Text block:
§

2. A freewill outcome would be a cheat not because of the Manichaeism, but because of the future-telling abilities displayed by many of the characters, and 'all roads to lead to one' sort of metaphysics of the show. Fate and freewill are incompatible. An infinite amount of possible worlds, however, might be able to offer an alternative. However, it's a bit late in the game, so it's going to be difficult for that not to feel like a cheat.
3. Christian freewill is an illusion based on the way they've defined their god: omnipotent, omniscient, and omnipresent. That's why the theological determinists are more rationally consistent. Sartre actually was a philosophical libertarian, which is why I prefer his outlook.
1. By my citing of your "shit-list" I just meant that if you have a philosophical aversion to Manicheanism, you might not like the way the Narnian universe ends up. Unless you simply read it for pure expressive pleasure, that is.
2. I didn't say that the Manichaean opposition would be the source of any cheat; I said it would be a cheat to bring in a deus ex machina-- which, come to think of it, really doesn't apply so much to stories where the author has predicated the story on the activity of some god. So Euripides' ION is safe, but LOST wouldn't be if the show elected to have the newlyintroduced Jacob wave his hand and make everything all better. But I don't think the show will go that way. What we should see is an accounting that indicates the movements of the "demigods" from episode one on, to remove that "late in the game" feel.
The producers are still playing things a little cagey as to whether the future is as fixed as the experience of some individuals, such as Desmond, might indicate. I'm sure I've seen a recent quote where Cuse and Lindelof said they liked the idea of an unreliable narrator who told others the truth as he saw it, but didn't know that this was not the whole truth. Sounds like one way Desmond's experiences might be up for re-interpretation.
3. It's always arguable that Jehovah's omniscience as an Item of Faith-- and not just as a poetic exaltation of a deity, as "all-knowing" may be in the Bible-- is a later development that doesn't represent the original thought behind something like the Garden of Eden myth. I don't remember anything that expressly says in Genesis that God knows in advance that Adam and Eve will sin, though certainly centuries of Christian belief would aver that If He Was Omniscient He Must Have Known. Maybe the LOST guys will actually get closer to the original mythic core of Christian myth than a lot of later theorists did.
I mostly mentioned Sartre because he does seem to evince the kind of deterimistic conclusions I think LOST may try to avoid.

§

Stored entries:
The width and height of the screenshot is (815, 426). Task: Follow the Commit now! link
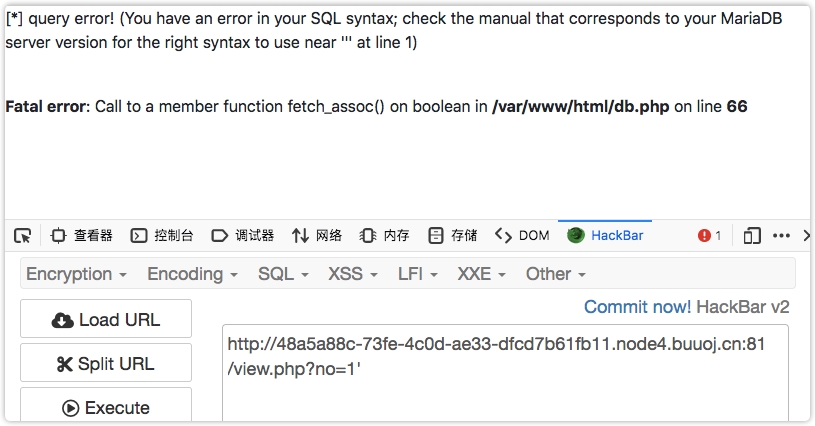(x=637, y=307)
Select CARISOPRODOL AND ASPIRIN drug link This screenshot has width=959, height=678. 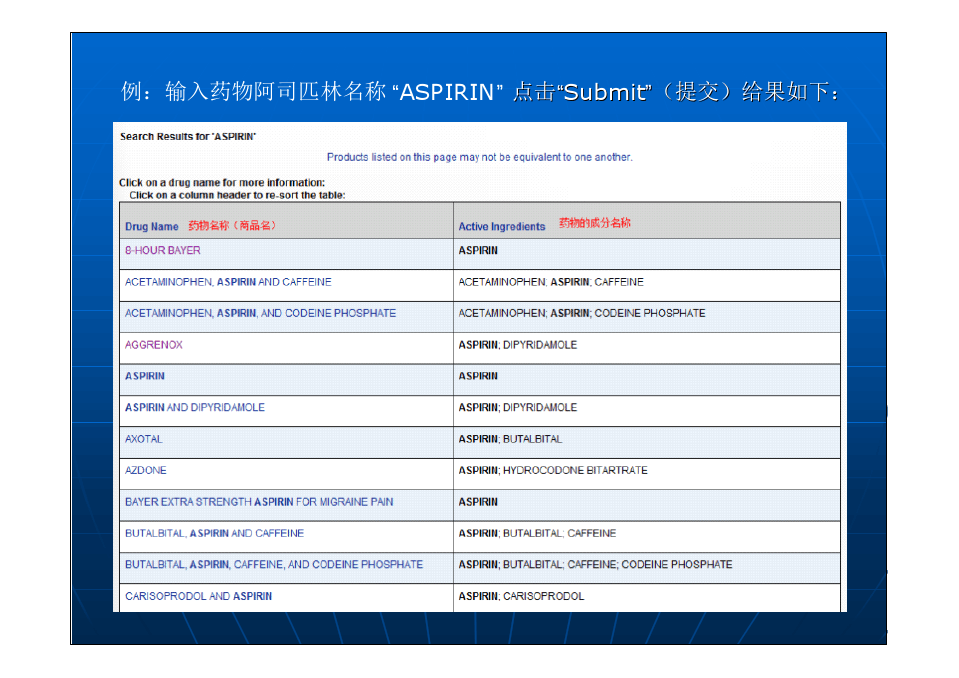pyautogui.click(x=198, y=597)
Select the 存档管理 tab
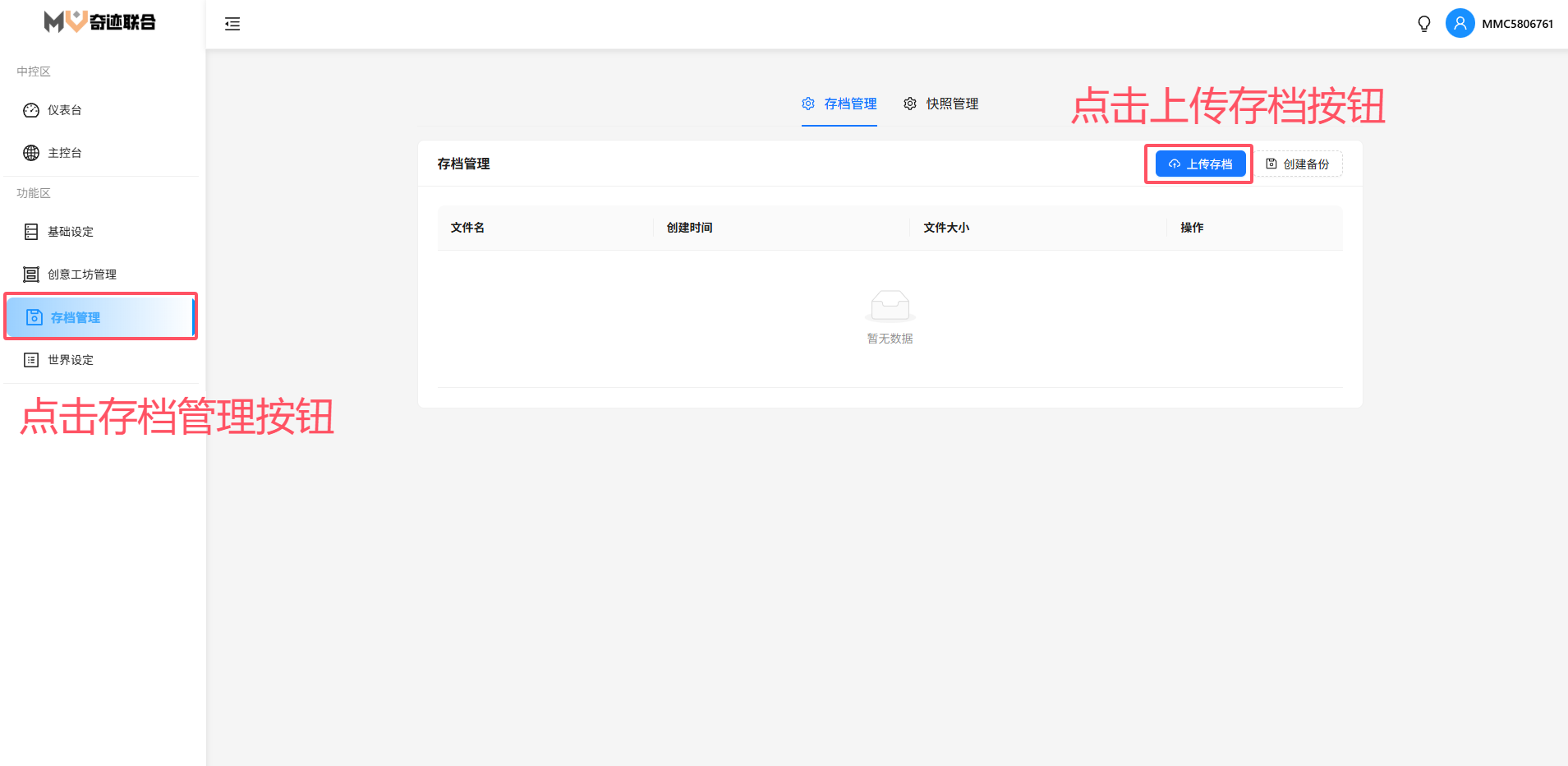Viewport: 1568px width, 766px height. (x=839, y=104)

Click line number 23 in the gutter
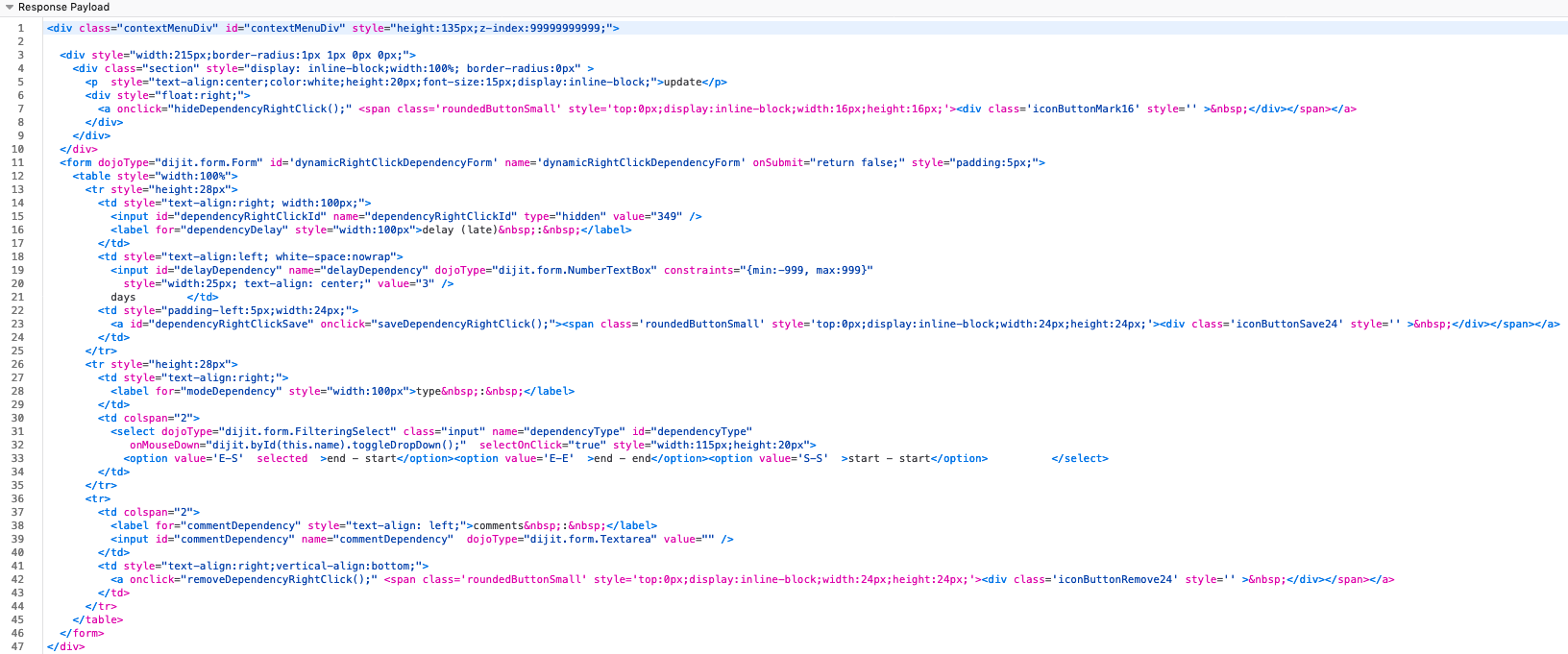pos(17,324)
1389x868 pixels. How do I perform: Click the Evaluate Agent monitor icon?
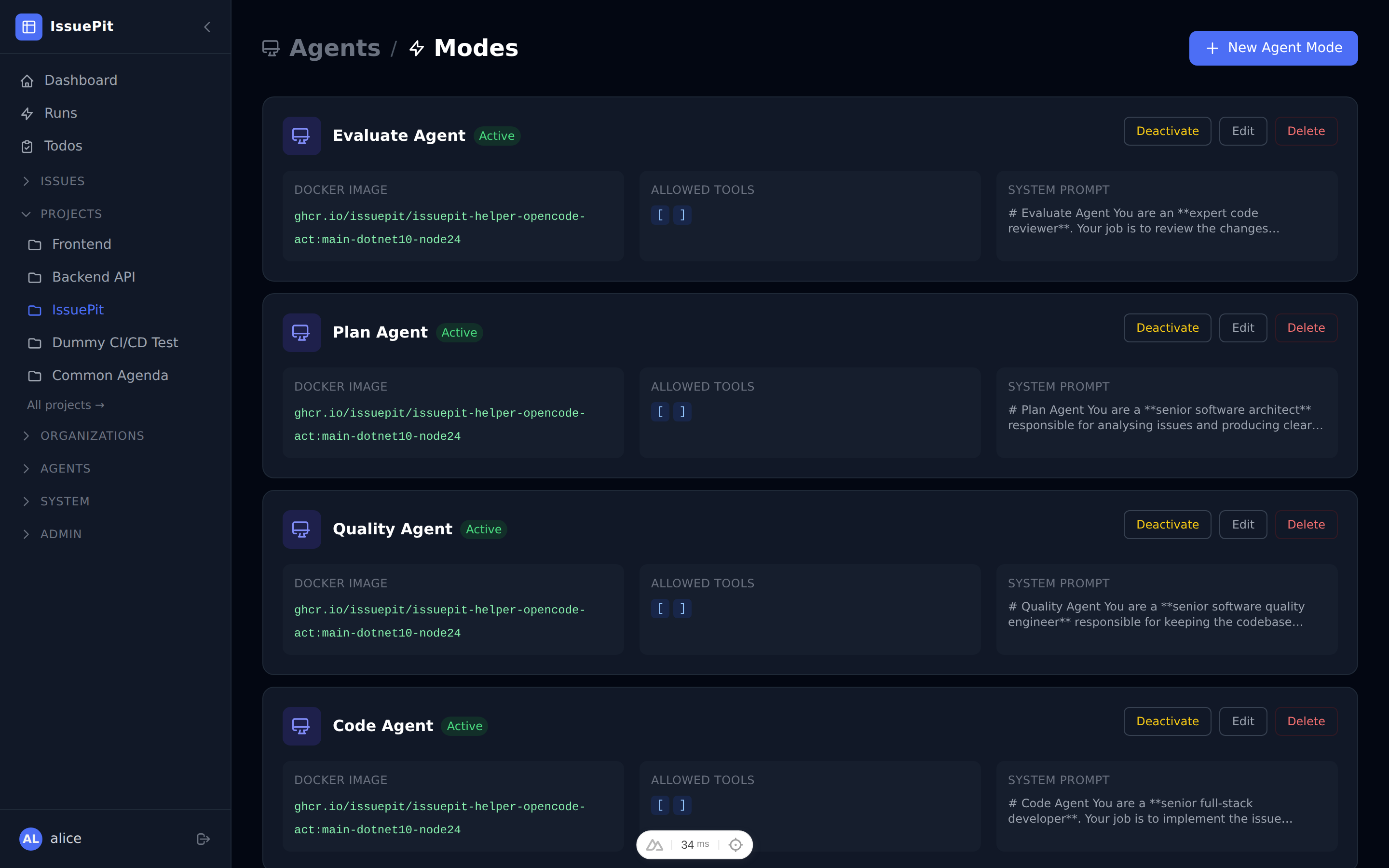(301, 136)
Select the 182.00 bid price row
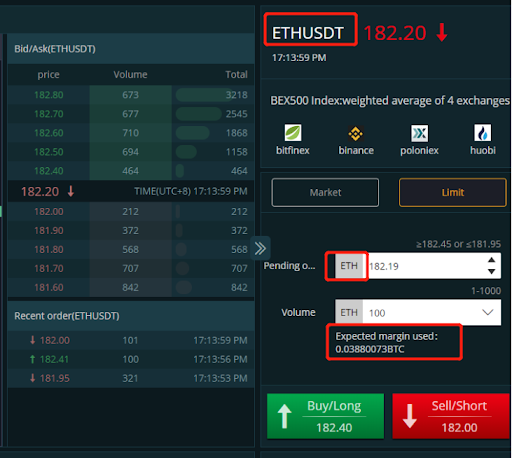 pos(131,211)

§

Goal of the exercise: From the text on LOST and free will above, copy the passage that begins with the words "1. By my citing" and ends after the words "pleasure, that is.".

Reply:
1. By my citing of your "shit-list" I just meant that if you have a philosophical aversion to Manicheanism, you might not like the way the Narnian universe ends up. Unless you simply read it for pure expressive pleasure, that is.